Unreal Engine 5 no Nintendo Switch 2 sofre com limitações de CPU, aponta Digital Foundry
Unreal Engine 5 enfrenta limitações no Nintendo Switch 2
A Unreal Engine 5 no Nintendo Switch 2 está enfrentando sérias limitações devido ao processador do novo console da Nintendo. De fato, de acordo com uma análise detalhada realizada pelo portal Digital Foundry, jogos que utilizam o motor gráfico da Epic Games no Switch 2 estão sendo prejudicados especificamente pelo desempenho da CPU do sistema. Como resultado, a experiência de jogo é afetada, tornando a execução de títulos mais complexos um desafio técnico considerável.
Jogos testados e recursos não implementados
O Digital Foundry avaliou títulos como Cronos: The New Dawn, Fortnite e Split Fiction, todos rodando com Unreal Engine 5 no novo console. Além disso, o estudo revela que nenhum desses jogos implementa completamente as funcionalidades mais avançadas do motor, como Lumen e Nanite, responsáveis por efeitos de iluminação dinâmica e geometria de alta qualidade.
Por exemplo, a ausência dessas tecnologias em Fortnite chama atenção, pois indica que ainda não existe um perfil otimizado para permitir que o Switch 2 rode esses recursos com desempenho aceitável. Segundo os especialistas, há uma barreira de requisitos mínimos que impede a ativação de funcionalidades de alto nível da engine no console da Nintendo.
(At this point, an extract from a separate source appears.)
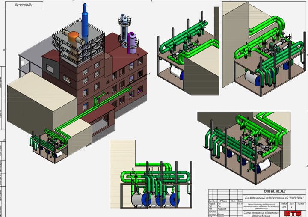Click drawing number 120130-01-BK in title block
The image size is (308, 217).
click(274, 192)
Desempenho limitado mesmo em CPUs potentes
Mesmo títulos como Cronos: The New Dawn e Borderlands 4 (que será lançado no Switch 2 em breve) enfrentam dificuldades para rodar suavemente em CPUs mais potentes, como o Ryzen 5 3600. Consequentemente, problemas como travamentos durante a movimentação são ainda mais perceptíveis em processadores mais lentos, como o do Switch 2.
Conclusão: CPU do Switch 2 é o maior desafio
Antes do lançamento, especulava-se que a CPU do Switch 2 não seria um problema para os jogos, porém, a realidade se mostrou diferente. De fato, o processador tem se revelado o principal desafio do sistema, afetando não apenas títulos com Unreal Engine 5. Além disso, a demonstração de Elden Ring: Tarnished Edition na Gamescom evidenciou como a CPU limita o desempenho, exigindo maior trabalho de otimização para atingir taxas de quadros aceitáveis.